Recently my pair of jewel fish spawned. I maintained the water temperature in the aquarium at 80 degrees Fahrenheit and used an undergravel filter for filtration. I started with four jewel fish in a 20-gallon aquarium, but after the male had selected his mate, I moved the remaining fish to another aquarium. It didn’t take them long to do their stuff. In a couple of days one of the rocks was covered with about 350 opaque eggs.
After reading a book that said “the pair take great care of their young,” I decided to leave the eggs with the parents, who seemed to be taking good care of them. Unfortunately, just before the fry became free-swimming their parents devoured them. On top of that, the day after they ate the fry, the male killed the female. What a mess! Do you agree with what the book had to say? If you do, what do you think I did wrong? I would appreciate your advice.
The information contained in the book you read was correct but incomplete. To understand where your management practices fell short, you need to understand a bit more about how pair-bonding in cichlid fish actually works.

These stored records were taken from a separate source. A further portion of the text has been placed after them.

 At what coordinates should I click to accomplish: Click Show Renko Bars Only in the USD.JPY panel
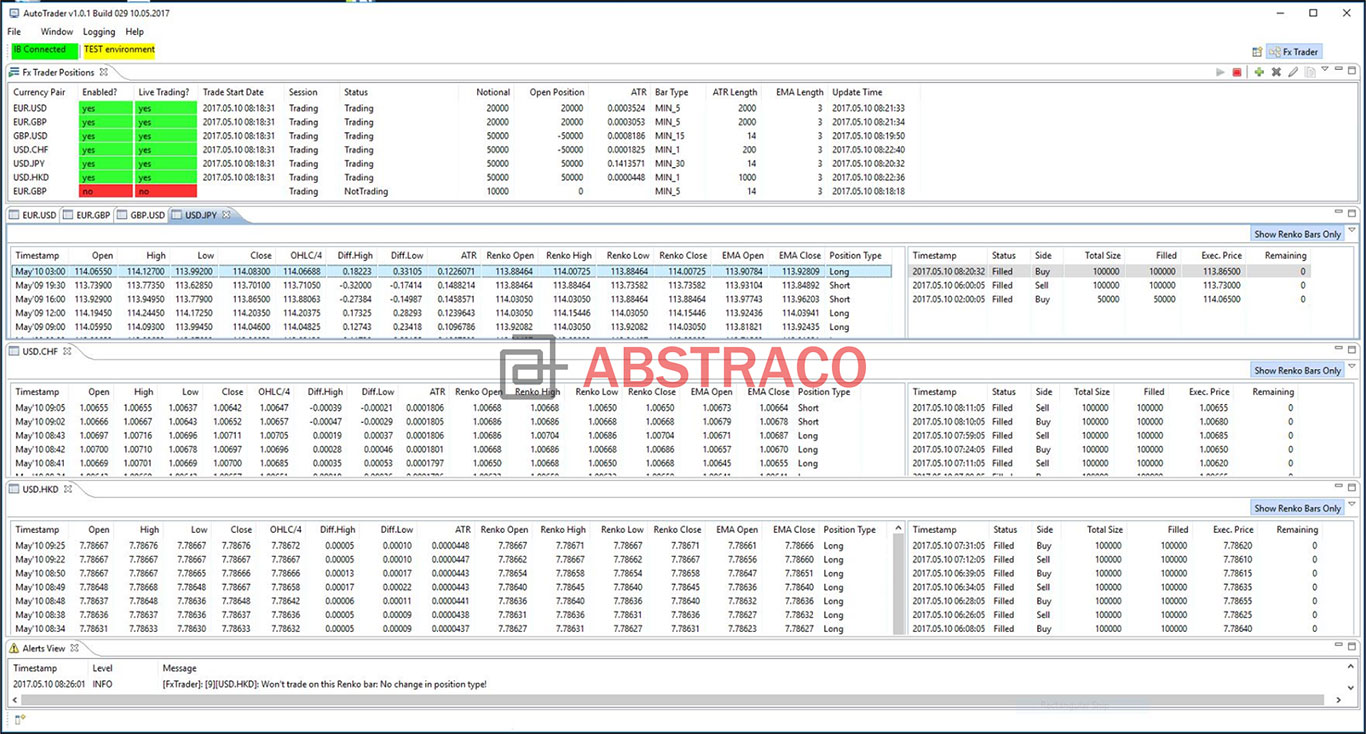(x=1298, y=232)
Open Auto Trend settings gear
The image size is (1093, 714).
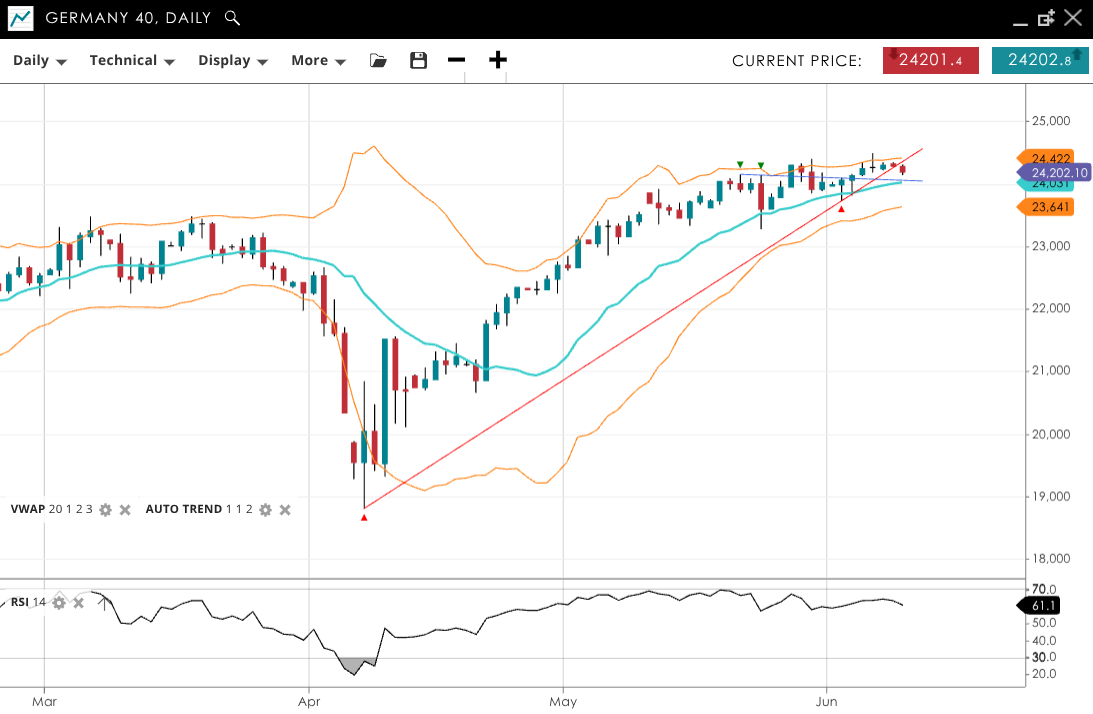pos(265,510)
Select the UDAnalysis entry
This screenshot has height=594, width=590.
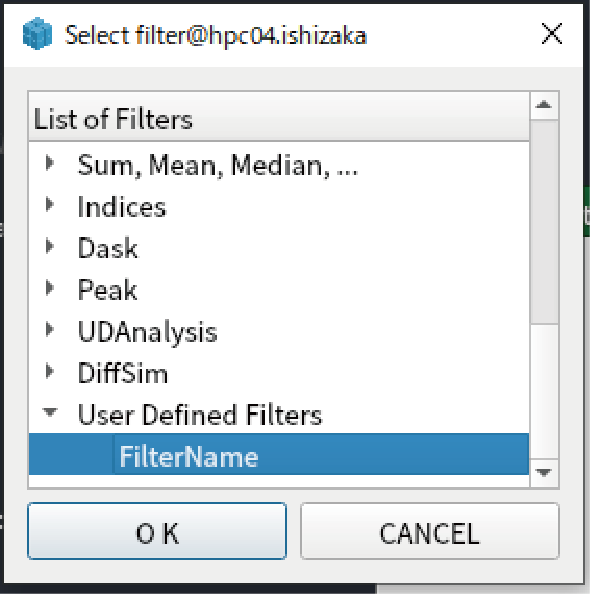pyautogui.click(x=147, y=332)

Reproduction in substrate-spawning cichlid fish in which both parents provide custodial care for the eggs and young, such as jewel fish, entails joint defense of a breeding territory against intruders. This requires getting two animals that outside of periods of sexual activity are not very fond of one another’s close company to amicably share the same piece of real estate for however long it takes to raise a brood of fry to independence. This state of affairs comes about naturally in the wild because the breeders have a super abundance of targets against which they can redirect the aggressive behavior that the proximity of each elicits from the other.
In your aquarium, the “extra” jewel fish provided the necessary targets for the developing pair’s aggression. When you removed these other fish to a different aquarium, presumably out of a humane consideration for their well being, you inadvertently removed the best guarantee of the new pair’s stability. In the absence of suitable “target fish,” the bond between male and female began to erode. The end result was intersexual fighting, leading to loss of the brood and death of the female.
The easiest way to avoid such losses is to allow the fish to spawn in a community aquarium large enough to provide the pair with a territory, and their tankmates a sanctuary beyond its borders. Under these circumstances, jewel fish are indeed exemplary parents. In a 20-gallon aquarium this is not practical. However, there are other, quite humane ways to provide an isolated pair of cichlid fish with suitable targets for their aggression. The simplest is to move the breeding aquarium’s other jewel fish into an immediately adjacent aquarium, where they can still be seen by the new pair. As long as the other fish are close and visible, the pair will perceive them as a threat. They will act together against these potential fry predators, and in so doing effectively reinforce their bond.
An alternative approach is to partition off a quarter of the aquarium’s length with a piece of glass or egg-crate plastic screening and place a suitable target fish on the other side. Another individual of the same species is ideal for this purpose, but virtually any fish the same size as the breeders will suffice. Such an arrangement allows the target fish to function as a strong elicitor of parental aggression at no risk to its well being. If you opt for a glass divider, take care to keep the panel from becoming overgrown with algae. If the pair cannot see the perceived threat, it is quite probable that the pair bond will break down, with possibly lethal consequences to the female.
I hope you will try to breed your jewel fish again. They are among the most interesting of the mid-sized, substrate-spawning cichlid fish, and are spectacularly colored in the bargain. As long as you take care to provide suitable target fish, I am certain you will find that the pair will indeed “take great care of their young.”